C'est pourquoi une attention particulière devrait être
focalisée à la question foncière.
2.1
Régime foncier pendant la période précoloniale
Le régime foncier des
sociétés agraires du Rwanda précoloniale était
caractérisé par la propriété collective de la terre
et était fondé sur la complémentarité entre
l'agriculture et l'élevage. Il était au service de la production
économique et un facteur de stabilisation et d'équilibre des
rapports sociaux de production. Les familles étaient regroupées
dans des lignages et ceux-ci regroupés à leur tour en clans.
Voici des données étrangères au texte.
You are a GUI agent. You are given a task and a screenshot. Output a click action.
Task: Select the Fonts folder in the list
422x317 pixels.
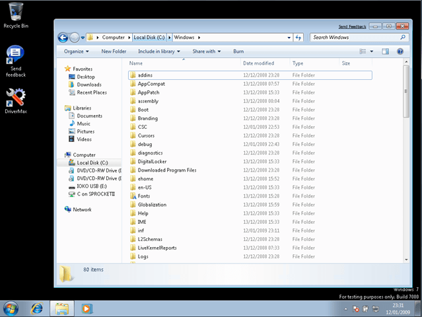pyautogui.click(x=143, y=196)
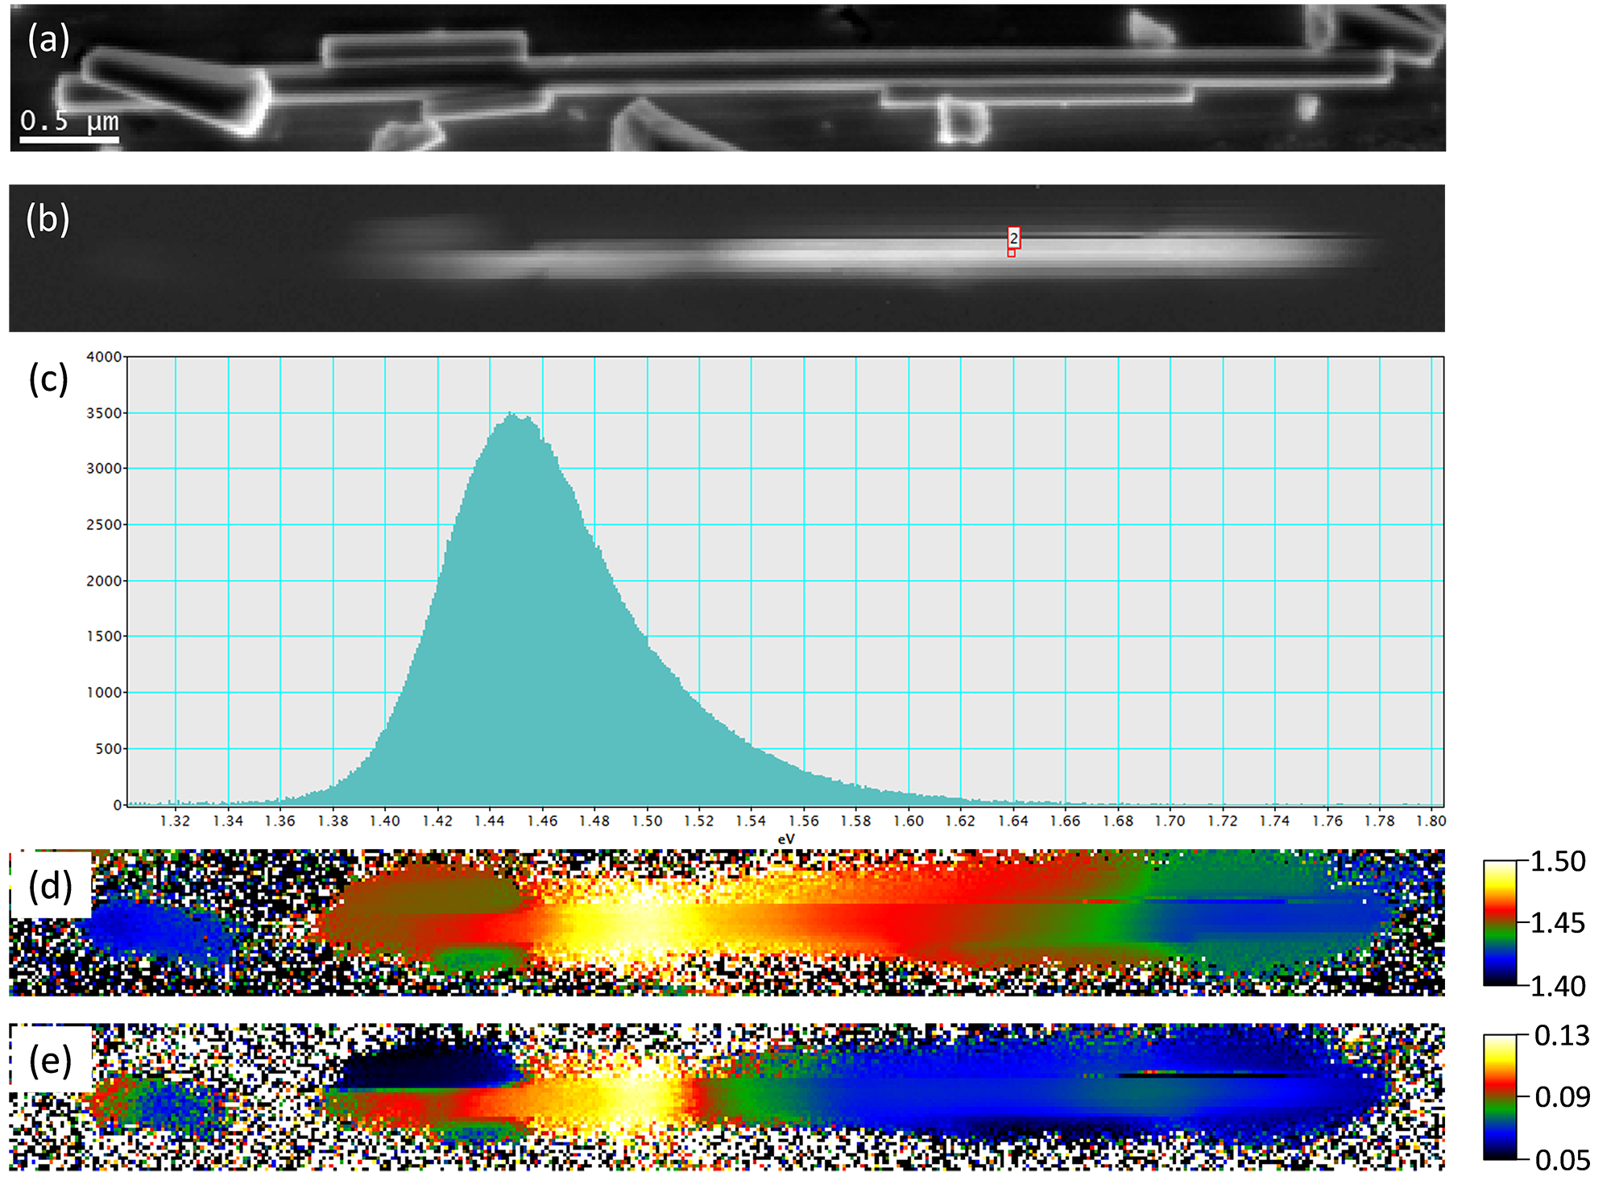Click the 0.5 µm scale bar
This screenshot has width=1611, height=1197.
coord(68,139)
Chaque clan avait un chef. Les clans se répartissaient sur tout le
territoire national dans des proportions différentes selon les
régions. Les rapports fonciers étaient ainsi fondés sur la
liberté d'occupation du territoire et la complémentarité
des modes de production de cette époque (RUHASHYANKIKO N, 1977 :
14).
Les principales facettes de l'appropriation et de
l'occupation des terres se présentaient comme suit :
- Ubukonde ou droit clanique détenu par le
chef du clan premier défricheur de la foret dont la
propriété foncière pouvait atteindre ou même
dépasser 500 hectares ; territoire sur lequel il installait
plusieurs familles
dites « abagererwa » qui
jouissaient d'un droit foncier soumis à des conditions
réglementées par la coutume.
- Igikingi ou droit de pâturage détenu
par une famille pratiquant l'élevage.
- Gukeba signifiait installer des personnes dans un
pâturage ou sur une terre en friche. Gukeba ou parfois
Kugaba était une opération du ressort de
l'autorité en place. Au fur et à mesure que l'organisation
socio-politique et administrative se fortifiait et devenait de plus en plus
mieux organisée, la structure étatique du royaume du Rwanda avait
prouvé son attachement à l'importance vitale des ressources
foncières et à leur saine gestion, en mettant en place un chef
chargé du foncier « umutware
w'ubutaka » et un chef chargé de l'élevage
« umutware w'umukenke », considérés
au même niveau que le chef de l'armée ou « umutware
w'ingabo » (RUHASHYANKIKO N 1977 : 15).
Le système foncier était
respecté et transmis de génération en
génération, selon la tradition et la coutume du Rwanda colonial
en place. Et, c'est sur ce même système foncier régi par la
coutume et agréé par l'autorité royale qu'allait se
superposer un nouveau système foncier basé sur le droit
écrit. La cohabitation ne fut toujours pas parfaite, si bien qu'il
vaudrait mieux parler de dualisme calqué, sur la duplicité des
pouvoirs du roi et du colonisateur.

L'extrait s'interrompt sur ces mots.